● **TASK DIRECTIONS**: Copy out the lines from the one containing "Click the Description text area" through the one containing "(x=615, y=385)", including both, without any changes.

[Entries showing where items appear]
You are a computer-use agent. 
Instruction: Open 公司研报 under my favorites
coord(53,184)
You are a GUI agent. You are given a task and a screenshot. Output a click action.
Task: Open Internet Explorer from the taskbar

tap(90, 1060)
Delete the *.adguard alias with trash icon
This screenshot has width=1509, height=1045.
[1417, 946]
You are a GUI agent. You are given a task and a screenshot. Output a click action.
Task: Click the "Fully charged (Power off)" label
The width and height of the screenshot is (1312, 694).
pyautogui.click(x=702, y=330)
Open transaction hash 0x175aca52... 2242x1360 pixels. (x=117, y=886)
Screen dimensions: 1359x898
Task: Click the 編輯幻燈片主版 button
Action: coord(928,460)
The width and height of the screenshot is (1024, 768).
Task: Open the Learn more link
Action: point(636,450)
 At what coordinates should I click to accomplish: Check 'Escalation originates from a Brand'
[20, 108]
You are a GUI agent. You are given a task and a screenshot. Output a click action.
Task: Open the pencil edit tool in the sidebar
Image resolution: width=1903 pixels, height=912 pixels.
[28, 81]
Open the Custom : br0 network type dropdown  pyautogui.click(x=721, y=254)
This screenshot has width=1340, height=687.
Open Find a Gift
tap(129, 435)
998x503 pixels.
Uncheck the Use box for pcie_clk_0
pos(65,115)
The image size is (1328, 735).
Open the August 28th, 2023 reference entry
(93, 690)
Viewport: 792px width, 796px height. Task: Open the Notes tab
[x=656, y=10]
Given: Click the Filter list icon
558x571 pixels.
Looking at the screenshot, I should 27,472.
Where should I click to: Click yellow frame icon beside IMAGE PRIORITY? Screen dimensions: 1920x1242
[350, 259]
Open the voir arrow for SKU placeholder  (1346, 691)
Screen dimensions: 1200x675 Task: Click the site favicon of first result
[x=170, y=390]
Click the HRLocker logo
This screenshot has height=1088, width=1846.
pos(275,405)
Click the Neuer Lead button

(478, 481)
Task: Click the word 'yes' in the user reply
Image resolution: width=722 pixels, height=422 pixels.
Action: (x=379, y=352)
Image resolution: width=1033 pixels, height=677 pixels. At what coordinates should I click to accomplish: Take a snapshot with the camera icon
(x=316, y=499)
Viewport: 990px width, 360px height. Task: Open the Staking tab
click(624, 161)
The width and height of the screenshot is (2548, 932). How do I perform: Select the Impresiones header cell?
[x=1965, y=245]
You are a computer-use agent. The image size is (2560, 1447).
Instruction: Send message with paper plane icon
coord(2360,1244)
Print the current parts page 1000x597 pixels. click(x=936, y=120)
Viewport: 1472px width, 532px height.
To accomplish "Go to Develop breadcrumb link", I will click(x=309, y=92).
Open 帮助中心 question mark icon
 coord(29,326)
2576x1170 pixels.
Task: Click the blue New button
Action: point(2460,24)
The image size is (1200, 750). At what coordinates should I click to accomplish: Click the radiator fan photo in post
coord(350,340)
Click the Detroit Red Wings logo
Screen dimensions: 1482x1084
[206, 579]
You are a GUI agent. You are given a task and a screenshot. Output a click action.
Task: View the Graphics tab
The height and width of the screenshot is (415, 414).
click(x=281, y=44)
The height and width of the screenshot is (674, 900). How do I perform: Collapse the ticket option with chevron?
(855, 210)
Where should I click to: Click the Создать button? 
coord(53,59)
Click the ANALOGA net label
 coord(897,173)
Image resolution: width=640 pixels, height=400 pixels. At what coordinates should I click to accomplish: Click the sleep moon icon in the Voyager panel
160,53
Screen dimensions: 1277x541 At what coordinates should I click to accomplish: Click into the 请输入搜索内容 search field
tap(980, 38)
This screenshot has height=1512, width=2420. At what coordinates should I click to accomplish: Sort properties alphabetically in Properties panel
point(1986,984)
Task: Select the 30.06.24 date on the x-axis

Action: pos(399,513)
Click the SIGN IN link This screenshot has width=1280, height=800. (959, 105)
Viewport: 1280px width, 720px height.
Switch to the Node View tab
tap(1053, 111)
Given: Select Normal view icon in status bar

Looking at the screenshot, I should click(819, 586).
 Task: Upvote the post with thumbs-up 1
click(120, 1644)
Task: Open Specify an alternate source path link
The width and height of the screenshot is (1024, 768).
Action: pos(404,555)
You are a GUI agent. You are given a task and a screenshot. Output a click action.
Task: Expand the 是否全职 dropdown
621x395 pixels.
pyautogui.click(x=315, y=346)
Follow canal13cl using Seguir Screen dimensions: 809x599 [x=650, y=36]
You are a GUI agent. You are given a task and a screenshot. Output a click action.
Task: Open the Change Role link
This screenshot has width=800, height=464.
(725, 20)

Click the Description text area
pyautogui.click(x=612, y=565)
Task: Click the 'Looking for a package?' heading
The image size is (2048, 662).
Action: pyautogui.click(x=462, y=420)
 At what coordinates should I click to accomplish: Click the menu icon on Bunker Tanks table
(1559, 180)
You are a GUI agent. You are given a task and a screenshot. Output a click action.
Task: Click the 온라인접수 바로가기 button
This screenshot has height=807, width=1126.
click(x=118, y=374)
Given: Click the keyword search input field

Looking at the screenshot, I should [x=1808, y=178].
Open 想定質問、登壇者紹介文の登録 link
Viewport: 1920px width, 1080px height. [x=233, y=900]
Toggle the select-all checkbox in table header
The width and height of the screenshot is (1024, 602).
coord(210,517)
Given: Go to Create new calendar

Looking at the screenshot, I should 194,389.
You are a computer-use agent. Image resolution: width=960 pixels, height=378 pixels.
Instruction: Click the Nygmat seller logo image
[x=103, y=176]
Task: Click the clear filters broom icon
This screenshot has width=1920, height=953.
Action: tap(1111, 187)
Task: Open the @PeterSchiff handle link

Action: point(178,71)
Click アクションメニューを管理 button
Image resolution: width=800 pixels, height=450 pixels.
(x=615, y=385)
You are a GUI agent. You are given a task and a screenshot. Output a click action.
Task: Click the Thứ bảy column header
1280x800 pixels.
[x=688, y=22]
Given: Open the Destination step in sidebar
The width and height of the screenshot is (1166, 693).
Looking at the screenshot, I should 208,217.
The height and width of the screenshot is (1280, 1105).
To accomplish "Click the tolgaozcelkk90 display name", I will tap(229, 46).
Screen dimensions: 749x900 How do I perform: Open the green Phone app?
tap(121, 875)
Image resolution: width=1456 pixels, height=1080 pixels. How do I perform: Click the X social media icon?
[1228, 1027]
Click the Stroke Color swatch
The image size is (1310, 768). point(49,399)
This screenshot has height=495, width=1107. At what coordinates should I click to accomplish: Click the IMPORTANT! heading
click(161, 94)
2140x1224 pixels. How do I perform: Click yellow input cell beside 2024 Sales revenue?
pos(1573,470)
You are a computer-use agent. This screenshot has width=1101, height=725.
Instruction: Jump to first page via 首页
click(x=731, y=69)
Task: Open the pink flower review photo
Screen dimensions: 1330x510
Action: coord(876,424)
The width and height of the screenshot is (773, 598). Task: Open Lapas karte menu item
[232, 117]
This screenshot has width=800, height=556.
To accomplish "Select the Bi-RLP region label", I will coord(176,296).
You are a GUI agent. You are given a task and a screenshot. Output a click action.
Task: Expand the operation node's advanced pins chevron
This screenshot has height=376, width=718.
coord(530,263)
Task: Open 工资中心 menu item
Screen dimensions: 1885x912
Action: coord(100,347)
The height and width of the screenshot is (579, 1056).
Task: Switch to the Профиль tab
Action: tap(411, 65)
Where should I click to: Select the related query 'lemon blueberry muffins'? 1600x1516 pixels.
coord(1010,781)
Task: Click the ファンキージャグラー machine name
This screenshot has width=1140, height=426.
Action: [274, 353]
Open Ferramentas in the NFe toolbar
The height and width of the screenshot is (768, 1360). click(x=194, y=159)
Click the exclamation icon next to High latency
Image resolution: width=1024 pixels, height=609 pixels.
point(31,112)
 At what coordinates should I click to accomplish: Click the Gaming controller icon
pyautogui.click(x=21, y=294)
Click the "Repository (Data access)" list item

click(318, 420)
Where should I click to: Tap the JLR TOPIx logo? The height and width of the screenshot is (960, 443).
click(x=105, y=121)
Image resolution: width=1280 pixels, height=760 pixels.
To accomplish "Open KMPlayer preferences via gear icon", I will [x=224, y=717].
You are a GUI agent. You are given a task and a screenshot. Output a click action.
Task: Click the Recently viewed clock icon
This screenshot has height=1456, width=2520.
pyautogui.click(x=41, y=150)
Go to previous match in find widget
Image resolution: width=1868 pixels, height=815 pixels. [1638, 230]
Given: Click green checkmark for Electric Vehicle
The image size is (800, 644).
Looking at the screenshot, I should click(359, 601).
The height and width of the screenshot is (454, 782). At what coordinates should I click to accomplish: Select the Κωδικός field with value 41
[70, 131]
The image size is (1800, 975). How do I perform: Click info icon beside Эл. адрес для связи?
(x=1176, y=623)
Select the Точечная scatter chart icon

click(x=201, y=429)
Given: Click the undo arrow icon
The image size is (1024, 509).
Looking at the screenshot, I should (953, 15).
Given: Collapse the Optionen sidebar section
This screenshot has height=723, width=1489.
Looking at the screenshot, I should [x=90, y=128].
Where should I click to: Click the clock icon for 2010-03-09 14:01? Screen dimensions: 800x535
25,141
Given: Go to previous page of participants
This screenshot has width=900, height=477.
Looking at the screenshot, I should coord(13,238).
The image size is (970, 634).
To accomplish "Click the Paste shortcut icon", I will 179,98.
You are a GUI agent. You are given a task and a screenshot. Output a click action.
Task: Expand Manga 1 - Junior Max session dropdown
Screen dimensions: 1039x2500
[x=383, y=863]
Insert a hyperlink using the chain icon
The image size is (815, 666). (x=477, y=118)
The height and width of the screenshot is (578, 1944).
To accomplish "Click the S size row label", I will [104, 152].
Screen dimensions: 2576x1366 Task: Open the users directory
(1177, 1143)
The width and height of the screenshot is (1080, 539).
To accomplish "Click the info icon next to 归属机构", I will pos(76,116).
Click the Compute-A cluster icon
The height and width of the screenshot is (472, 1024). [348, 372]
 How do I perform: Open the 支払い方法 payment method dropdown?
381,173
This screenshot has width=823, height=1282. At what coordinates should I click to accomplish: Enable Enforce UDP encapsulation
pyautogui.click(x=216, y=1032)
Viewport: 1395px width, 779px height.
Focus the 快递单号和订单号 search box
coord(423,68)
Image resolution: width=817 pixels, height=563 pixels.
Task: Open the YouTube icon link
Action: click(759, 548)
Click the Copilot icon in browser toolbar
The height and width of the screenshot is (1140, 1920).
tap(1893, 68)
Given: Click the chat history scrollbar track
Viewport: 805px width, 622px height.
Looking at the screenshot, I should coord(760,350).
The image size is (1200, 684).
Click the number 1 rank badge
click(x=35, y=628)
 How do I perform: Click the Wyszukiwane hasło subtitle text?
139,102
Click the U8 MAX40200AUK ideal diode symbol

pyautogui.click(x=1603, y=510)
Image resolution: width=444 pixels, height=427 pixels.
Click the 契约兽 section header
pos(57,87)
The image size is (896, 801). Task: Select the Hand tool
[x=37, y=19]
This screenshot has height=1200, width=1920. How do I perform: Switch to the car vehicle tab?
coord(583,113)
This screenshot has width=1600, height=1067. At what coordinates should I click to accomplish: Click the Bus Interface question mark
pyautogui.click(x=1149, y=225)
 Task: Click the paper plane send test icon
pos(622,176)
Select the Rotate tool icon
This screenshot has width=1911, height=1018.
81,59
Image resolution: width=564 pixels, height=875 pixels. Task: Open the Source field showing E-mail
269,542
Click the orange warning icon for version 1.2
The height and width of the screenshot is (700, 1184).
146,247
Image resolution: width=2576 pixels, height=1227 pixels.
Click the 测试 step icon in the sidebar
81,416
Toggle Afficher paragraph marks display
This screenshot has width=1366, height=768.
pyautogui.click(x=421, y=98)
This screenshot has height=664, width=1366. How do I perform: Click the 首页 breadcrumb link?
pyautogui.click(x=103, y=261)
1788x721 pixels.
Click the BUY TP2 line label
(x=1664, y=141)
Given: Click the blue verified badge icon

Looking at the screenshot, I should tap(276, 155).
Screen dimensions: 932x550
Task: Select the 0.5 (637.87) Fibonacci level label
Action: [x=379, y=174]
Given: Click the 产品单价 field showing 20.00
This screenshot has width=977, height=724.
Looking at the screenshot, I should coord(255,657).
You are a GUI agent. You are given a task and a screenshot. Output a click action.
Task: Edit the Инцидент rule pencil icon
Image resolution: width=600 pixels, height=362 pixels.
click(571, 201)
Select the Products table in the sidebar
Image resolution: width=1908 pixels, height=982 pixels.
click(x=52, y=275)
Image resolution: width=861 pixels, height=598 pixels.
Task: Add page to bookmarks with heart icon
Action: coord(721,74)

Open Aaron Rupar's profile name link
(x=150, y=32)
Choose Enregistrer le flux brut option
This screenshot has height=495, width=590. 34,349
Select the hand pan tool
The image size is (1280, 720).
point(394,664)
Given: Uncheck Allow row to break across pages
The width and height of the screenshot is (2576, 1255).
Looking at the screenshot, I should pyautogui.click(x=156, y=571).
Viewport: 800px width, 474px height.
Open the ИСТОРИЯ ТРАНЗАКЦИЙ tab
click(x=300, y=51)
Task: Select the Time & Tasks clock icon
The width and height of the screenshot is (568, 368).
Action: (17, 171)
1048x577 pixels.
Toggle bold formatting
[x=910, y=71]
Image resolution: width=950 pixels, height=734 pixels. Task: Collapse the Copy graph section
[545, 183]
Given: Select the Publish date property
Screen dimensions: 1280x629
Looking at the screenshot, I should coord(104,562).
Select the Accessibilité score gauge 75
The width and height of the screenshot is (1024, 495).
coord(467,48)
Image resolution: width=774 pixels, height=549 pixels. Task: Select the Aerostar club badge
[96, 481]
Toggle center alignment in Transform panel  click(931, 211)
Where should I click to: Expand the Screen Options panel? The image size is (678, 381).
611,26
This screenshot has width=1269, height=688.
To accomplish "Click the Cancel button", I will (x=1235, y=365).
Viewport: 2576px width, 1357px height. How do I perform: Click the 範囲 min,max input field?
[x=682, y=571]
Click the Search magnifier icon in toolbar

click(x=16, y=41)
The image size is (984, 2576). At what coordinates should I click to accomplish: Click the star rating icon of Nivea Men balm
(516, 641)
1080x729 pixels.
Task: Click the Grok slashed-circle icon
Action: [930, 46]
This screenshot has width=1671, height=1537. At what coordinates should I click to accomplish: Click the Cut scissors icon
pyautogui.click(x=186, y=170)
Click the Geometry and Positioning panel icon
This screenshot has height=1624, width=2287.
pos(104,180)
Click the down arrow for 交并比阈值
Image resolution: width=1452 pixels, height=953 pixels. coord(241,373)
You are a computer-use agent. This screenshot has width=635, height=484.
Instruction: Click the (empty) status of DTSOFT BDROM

● **FULL ANSWER**:
Click the Description text area
pyautogui.click(x=612, y=565)
Task: Click the 'Looking for a package?' heading
The image size is (2048, 662).
Action: pyautogui.click(x=462, y=420)
 At what coordinates should I click to accomplish: Click the menu icon on Bunker Tanks table
(1559, 180)
You are a GUI agent. You are given a task and a screenshot. Output a click action.
Task: Click the 온라인접수 바로가기 button
This screenshot has height=807, width=1126.
click(x=118, y=374)
Given: Click the keyword search input field

Looking at the screenshot, I should [x=1808, y=178].
Open 想定質問、登壇者紹介文の登録 link
Viewport: 1920px width, 1080px height. [x=233, y=900]
Toggle the select-all checkbox in table header
The width and height of the screenshot is (1024, 602).
coord(210,517)
Given: Go to Create new calendar

Looking at the screenshot, I should 194,389.
You are a computer-use agent. Image resolution: width=960 pixels, height=378 pixels.
Instruction: Click the Nygmat seller logo image
[x=103, y=176]
Task: Click the clear filters broom icon
This screenshot has width=1920, height=953.
Action: tap(1111, 187)
Task: Open the @PeterSchiff handle link

Action: point(178,71)
Click アクションメニューを管理 button
Image resolution: width=800 pixels, height=450 pixels.
(x=615, y=385)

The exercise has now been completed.